**What is required:**
Write down every entry once more, exactly as it reads.

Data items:
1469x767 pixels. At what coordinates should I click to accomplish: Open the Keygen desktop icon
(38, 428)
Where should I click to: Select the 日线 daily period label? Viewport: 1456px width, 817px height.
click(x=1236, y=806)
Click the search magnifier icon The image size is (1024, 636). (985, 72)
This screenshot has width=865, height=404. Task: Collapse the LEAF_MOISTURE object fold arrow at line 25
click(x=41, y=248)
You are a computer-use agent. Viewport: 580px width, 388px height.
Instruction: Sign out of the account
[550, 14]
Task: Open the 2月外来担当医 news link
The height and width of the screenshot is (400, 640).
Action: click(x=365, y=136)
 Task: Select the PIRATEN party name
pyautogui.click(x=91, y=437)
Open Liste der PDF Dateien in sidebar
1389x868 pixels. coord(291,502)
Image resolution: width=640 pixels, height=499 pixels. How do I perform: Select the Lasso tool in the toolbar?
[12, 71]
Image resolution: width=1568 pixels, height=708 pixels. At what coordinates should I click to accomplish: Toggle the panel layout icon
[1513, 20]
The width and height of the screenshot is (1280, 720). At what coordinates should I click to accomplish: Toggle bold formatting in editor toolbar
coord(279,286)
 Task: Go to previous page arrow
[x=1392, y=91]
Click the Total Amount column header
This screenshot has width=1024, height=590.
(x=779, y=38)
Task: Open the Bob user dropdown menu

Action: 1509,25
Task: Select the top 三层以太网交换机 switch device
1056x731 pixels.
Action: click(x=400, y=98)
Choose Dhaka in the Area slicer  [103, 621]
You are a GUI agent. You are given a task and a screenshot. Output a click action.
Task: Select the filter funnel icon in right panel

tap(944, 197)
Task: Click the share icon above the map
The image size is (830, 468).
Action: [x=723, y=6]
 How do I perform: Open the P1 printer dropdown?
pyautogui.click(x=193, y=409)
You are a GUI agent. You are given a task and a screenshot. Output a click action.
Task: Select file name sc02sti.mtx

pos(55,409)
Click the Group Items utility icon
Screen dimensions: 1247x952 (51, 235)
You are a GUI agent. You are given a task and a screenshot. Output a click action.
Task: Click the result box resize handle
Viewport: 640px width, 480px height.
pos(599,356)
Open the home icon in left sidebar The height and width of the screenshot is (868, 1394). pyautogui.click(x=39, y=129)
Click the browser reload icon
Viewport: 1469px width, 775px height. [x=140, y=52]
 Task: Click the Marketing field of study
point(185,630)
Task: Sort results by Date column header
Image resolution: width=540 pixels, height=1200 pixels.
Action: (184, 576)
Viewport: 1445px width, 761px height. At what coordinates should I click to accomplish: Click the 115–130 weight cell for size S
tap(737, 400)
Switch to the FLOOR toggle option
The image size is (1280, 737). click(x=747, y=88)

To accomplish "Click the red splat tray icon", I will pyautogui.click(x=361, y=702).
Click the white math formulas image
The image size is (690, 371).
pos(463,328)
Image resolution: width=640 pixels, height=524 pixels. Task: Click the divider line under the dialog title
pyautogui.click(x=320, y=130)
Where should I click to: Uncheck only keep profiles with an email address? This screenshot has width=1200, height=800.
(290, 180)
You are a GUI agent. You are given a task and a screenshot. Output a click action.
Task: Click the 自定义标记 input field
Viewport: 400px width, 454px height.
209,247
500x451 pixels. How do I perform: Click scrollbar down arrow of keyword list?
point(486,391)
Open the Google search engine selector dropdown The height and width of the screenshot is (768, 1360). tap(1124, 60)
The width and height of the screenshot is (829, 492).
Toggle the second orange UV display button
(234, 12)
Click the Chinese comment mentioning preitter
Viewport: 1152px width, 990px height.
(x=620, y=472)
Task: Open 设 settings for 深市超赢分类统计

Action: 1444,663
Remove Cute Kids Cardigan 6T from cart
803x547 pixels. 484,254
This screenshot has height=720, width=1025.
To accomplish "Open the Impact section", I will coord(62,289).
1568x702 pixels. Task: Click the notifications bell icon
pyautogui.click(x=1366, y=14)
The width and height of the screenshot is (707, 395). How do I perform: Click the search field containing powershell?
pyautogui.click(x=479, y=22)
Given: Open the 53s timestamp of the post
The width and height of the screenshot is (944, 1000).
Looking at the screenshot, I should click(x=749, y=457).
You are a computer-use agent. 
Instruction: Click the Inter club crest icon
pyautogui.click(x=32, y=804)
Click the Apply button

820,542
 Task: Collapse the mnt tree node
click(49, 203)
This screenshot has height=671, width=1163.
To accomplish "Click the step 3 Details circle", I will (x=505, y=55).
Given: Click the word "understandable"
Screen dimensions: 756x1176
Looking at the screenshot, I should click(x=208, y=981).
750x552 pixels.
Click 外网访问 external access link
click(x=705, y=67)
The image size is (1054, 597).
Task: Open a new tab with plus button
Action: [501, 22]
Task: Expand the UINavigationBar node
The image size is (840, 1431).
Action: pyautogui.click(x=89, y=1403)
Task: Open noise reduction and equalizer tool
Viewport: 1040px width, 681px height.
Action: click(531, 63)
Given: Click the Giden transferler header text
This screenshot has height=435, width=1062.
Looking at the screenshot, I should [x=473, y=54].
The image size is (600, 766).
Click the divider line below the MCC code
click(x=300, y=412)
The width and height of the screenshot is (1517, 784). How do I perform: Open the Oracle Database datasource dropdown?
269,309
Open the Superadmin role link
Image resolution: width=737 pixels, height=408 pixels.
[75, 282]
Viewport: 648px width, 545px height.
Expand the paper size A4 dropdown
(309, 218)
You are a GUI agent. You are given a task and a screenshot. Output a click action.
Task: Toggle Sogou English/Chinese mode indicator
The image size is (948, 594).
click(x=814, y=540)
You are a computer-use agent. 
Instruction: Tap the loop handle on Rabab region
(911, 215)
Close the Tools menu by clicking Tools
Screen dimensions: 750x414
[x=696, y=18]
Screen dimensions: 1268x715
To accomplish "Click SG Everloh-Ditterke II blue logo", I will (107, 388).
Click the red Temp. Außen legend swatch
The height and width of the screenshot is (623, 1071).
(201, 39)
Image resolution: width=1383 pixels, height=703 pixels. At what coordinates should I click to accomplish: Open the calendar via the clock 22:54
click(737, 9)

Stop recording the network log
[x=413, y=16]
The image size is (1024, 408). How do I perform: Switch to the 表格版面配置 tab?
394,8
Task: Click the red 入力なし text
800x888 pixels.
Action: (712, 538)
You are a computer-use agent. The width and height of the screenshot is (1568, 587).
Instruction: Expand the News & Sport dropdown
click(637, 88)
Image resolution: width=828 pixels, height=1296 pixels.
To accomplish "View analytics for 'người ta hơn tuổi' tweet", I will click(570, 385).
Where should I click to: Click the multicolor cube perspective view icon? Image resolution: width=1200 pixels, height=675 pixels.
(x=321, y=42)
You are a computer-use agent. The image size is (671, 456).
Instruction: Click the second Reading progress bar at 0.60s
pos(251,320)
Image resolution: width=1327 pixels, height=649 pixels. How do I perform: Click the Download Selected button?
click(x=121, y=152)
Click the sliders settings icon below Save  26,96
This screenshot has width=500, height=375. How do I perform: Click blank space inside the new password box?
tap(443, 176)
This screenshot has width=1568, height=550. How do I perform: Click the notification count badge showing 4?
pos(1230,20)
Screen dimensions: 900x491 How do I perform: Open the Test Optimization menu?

**Task result:**
1469x767 pixels. At what coordinates should I click to accomplish: Open the Keygen desktop icon
(38, 428)
Where should I click to: Select the 日线 daily period label? Viewport: 1456px width, 817px height.
click(x=1236, y=806)
Click the search magnifier icon The image size is (1024, 636). (985, 72)
This screenshot has width=865, height=404. Task: Collapse the LEAF_MOISTURE object fold arrow at line 25
click(x=41, y=248)
You are a computer-use agent. Viewport: 580px width, 388px height.
Instruction: Sign out of the account
[550, 14]
Task: Open the 2月外来担当医 news link
The height and width of the screenshot is (400, 640).
Action: click(x=365, y=136)
 Task: Select the PIRATEN party name
pyautogui.click(x=91, y=437)
Open Liste der PDF Dateien in sidebar
1389x868 pixels. coord(291,502)
Image resolution: width=640 pixels, height=499 pixels. How do I perform: Select the Lasso tool in the toolbar?
[12, 71]
Image resolution: width=1568 pixels, height=708 pixels. At what coordinates should I click to accomplish: Toggle the panel layout icon
[1513, 20]
The width and height of the screenshot is (1280, 720). At what coordinates should I click to accomplish: Toggle bold formatting in editor toolbar
coord(279,286)
 Task: Go to previous page arrow
[x=1392, y=91]
Click the Total Amount column header
This screenshot has width=1024, height=590.
(x=779, y=38)
Task: Open the Bob user dropdown menu

Action: 1509,25
Task: Select the top 三层以太网交换机 switch device
1056x731 pixels.
Action: click(x=400, y=98)
Choose Dhaka in the Area slicer  [103, 621]
You are a GUI agent. You are given a task and a screenshot. Output a click action.
Task: Select the filter funnel icon in right panel

tap(944, 197)
Task: Click the share icon above the map
The image size is (830, 468).
Action: [x=723, y=6]
 How do I perform: Open the P1 printer dropdown?
pyautogui.click(x=193, y=409)
You are a GUI agent. You are given a task and a screenshot. Output a click action.
Task: Select file name sc02sti.mtx

pos(55,409)
Click the Group Items utility icon
Screen dimensions: 1247x952 (51, 235)
You are a GUI agent. You are given a task and a screenshot. Output a click action.
Task: Click the result box resize handle
Viewport: 640px width, 480px height.
pos(599,356)
Open the home icon in left sidebar The height and width of the screenshot is (868, 1394). pyautogui.click(x=39, y=129)
Click the browser reload icon
Viewport: 1469px width, 775px height. [x=140, y=52]
 Task: Click the Marketing field of study
point(185,630)
Task: Sort results by Date column header
Image resolution: width=540 pixels, height=1200 pixels.
Action: (184, 576)
Viewport: 1445px width, 761px height. At what coordinates should I click to accomplish: Click the 115–130 weight cell for size S
tap(737, 400)
Switch to the FLOOR toggle option
The image size is (1280, 737). click(x=747, y=88)

To accomplish "Click the red splat tray icon", I will pyautogui.click(x=361, y=702).
Click the white math formulas image
The image size is (690, 371).
pos(463,328)
Image resolution: width=640 pixels, height=524 pixels. Task: Click the divider line under the dialog title
pyautogui.click(x=320, y=130)
Where should I click to: Uncheck only keep profiles with an email address? This screenshot has width=1200, height=800.
(290, 180)
You are a GUI agent. You are given a task and a screenshot. Output a click action.
Task: Click the 自定义标记 input field
Viewport: 400px width, 454px height.
209,247
500x451 pixels. How do I perform: Click scrollbar down arrow of keyword list?
point(486,391)
Open the Google search engine selector dropdown The height and width of the screenshot is (768, 1360). tap(1124, 60)
The width and height of the screenshot is (829, 492).
Toggle the second orange UV display button
(234, 12)
Click the Chinese comment mentioning preitter
Viewport: 1152px width, 990px height.
(x=620, y=472)
Task: Open 设 settings for 深市超赢分类统计

Action: 1444,663
Remove Cute Kids Cardigan 6T from cart
803x547 pixels. 484,254
This screenshot has height=720, width=1025.
To accomplish "Open the Impact section", I will coord(62,289).
1568x702 pixels. Task: Click the notifications bell icon
pyautogui.click(x=1366, y=14)
The width and height of the screenshot is (707, 395). How do I perform: Click the search field containing powershell?
pyautogui.click(x=479, y=22)
Given: Open the 53s timestamp of the post
The width and height of the screenshot is (944, 1000).
Looking at the screenshot, I should click(x=749, y=457).
You are a computer-use agent. 
Instruction: Click the Inter club crest icon
pyautogui.click(x=32, y=804)
Click the Apply button

820,542
 Task: Collapse the mnt tree node
click(49, 203)
This screenshot has height=671, width=1163.
To accomplish "Click the step 3 Details circle", I will (x=505, y=55).
Given: Click the word "understandable"
Screen dimensions: 756x1176
Looking at the screenshot, I should click(x=208, y=981).
750x552 pixels.
Click 外网访问 external access link
click(x=705, y=67)
The image size is (1054, 597).
Task: Open a new tab with plus button
Action: [501, 22]
Task: Expand the UINavigationBar node
The image size is (840, 1431).
Action: pyautogui.click(x=89, y=1403)
Task: Open noise reduction and equalizer tool
Viewport: 1040px width, 681px height.
Action: click(531, 63)
Given: Click the Giden transferler header text
This screenshot has height=435, width=1062.
Looking at the screenshot, I should [x=473, y=54].
The image size is (600, 766).
Click the divider line below the MCC code
click(x=300, y=412)
The width and height of the screenshot is (1517, 784). How do I perform: Open the Oracle Database datasource dropdown?
269,309
Open the Superadmin role link
Image resolution: width=737 pixels, height=408 pixels.
[75, 282]
Viewport: 648px width, 545px height.
Expand the paper size A4 dropdown
(309, 218)
You are a GUI agent. You are given a task and a screenshot. Output a click action.
Task: Toggle Sogou English/Chinese mode indicator
The image size is (948, 594).
click(x=814, y=540)
You are a computer-use agent. 
Instruction: Tap the loop handle on Rabab region
(911, 215)
Close the Tools menu by clicking Tools
Screen dimensions: 750x414
[x=696, y=18]
Screen dimensions: 1268x715
To accomplish "Click SG Everloh-Ditterke II blue logo", I will (107, 388).
Click the red Temp. Außen legend swatch
The height and width of the screenshot is (623, 1071).
(201, 39)
Image resolution: width=1383 pixels, height=703 pixels. At what coordinates should I click to accomplish: Open the calendar via the clock 22:54
click(737, 9)

Stop recording the network log
[x=413, y=16]
The image size is (1024, 408). How do I perform: Switch to the 表格版面配置 tab?
394,8
Task: Click the red 入力なし text
800x888 pixels.
Action: (712, 538)
You are a computer-use agent. The width and height of the screenshot is (1568, 587).
Instruction: Expand the News & Sport dropdown
click(637, 88)
Image resolution: width=828 pixels, height=1296 pixels.
To accomplish "View analytics for 'người ta hơn tuổi' tweet", I will click(570, 385).
Where should I click to: Click the multicolor cube perspective view icon? Image resolution: width=1200 pixels, height=675 pixels.
(x=321, y=42)
You are a computer-use agent. The image size is (671, 456).
Instruction: Click the second Reading progress bar at 0.60s
pos(251,320)
Image resolution: width=1327 pixels, height=649 pixels. How do I perform: Click the Download Selected button?
click(x=121, y=152)
Click the sliders settings icon below Save  26,96
This screenshot has width=500, height=375. How do I perform: Click blank space inside the new password box?
tap(443, 176)
This screenshot has width=1568, height=550. How do I perform: Click the notification count badge showing 4?
pos(1230,20)
Screen dimensions: 900x491 How do I perform: Open the Test Optimization menu?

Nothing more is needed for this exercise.